Jeff Lasala's Tor.com defence of Peter Jackson's The Hobbit trilogy has its good points. Namely, that yes, Jackson's The Lord of the Rings, expanded the series's popularity among mass culture. 

Says Lasala:

The point is that untold numbers of people have enjoyed all three Hobbit films, sometimes because of—and sometimes despite—their Jackson-expanded elements. Now that The Battle of the Five Armies has marched into theaters and the trilogy has concluded, I’d like to weigh in on the bigger picture.

Lasala also conceded that some of the book's more delicate parts would be difficult to render on the big screen:

Of course, it’s hard for any film to portray a character’s internal thoughts, which is all that moment is, but I think most of us would agree that Martin Freeman would have done an excellent job visually depicting Bilbo’s trepidation. Peter Jackson opted not to try this, and we can and must live with that. The book is not demeaned, but the movie is the lesser for it.

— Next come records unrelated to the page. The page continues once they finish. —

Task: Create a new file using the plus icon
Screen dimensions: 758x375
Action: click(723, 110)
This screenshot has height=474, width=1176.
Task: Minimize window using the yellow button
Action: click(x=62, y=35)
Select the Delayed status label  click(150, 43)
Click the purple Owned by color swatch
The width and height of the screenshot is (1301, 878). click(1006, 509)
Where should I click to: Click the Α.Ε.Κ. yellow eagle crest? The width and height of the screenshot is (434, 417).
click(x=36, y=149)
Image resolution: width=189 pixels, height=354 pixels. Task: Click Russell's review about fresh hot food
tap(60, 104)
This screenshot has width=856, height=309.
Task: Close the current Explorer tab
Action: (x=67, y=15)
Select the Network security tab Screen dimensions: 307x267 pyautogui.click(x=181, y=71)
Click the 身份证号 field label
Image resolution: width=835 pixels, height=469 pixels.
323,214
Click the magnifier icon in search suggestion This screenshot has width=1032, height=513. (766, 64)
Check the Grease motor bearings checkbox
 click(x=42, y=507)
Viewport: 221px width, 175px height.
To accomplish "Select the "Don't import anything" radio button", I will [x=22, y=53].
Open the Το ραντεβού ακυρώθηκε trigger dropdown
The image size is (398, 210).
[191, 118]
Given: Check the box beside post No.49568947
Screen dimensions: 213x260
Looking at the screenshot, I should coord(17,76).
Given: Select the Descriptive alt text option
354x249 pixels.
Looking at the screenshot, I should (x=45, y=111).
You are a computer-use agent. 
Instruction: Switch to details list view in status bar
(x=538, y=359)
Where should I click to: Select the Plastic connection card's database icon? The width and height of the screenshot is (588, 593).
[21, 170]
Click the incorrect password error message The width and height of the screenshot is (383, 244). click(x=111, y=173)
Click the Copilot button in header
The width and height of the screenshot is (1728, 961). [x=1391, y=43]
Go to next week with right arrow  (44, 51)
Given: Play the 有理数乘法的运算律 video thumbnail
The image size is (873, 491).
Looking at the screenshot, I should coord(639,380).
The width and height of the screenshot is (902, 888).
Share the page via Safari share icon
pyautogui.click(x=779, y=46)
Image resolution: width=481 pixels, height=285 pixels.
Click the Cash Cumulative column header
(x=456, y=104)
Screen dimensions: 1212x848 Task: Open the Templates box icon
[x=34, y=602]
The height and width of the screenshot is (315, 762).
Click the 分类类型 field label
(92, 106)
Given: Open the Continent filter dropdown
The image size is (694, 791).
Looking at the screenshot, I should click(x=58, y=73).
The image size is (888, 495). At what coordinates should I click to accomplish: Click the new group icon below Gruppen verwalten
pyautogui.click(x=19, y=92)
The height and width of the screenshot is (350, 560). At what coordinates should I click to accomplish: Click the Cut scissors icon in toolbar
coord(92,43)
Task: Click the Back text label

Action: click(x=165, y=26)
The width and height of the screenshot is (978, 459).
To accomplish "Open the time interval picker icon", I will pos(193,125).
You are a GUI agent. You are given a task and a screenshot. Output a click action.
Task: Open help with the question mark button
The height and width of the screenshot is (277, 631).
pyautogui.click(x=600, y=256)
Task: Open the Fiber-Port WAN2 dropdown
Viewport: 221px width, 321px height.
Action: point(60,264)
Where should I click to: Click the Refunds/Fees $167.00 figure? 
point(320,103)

But the point is that Peter Jackson didn't make a movie based on Tokien's The Hobbit. He made a film series which incorporated bits from the book, but which relied too heavily on extra-canonical, plot-sapping elements including:

- a stupid love story
- rabbit Santa
- Sauron
- Alfrid
- melodrama
- overbearing darkness
- a long, boring speech between the dragon-dog and Bilbo
- the Laketown plot
- the Laketown fight
- a dragon that, instead of killing, flaps his tail like a dog and flabbers too much

The most egregious is that a small, fun book was split into three lumbering, disjointed films. There is simply no good light to shed on this series, long essay or no.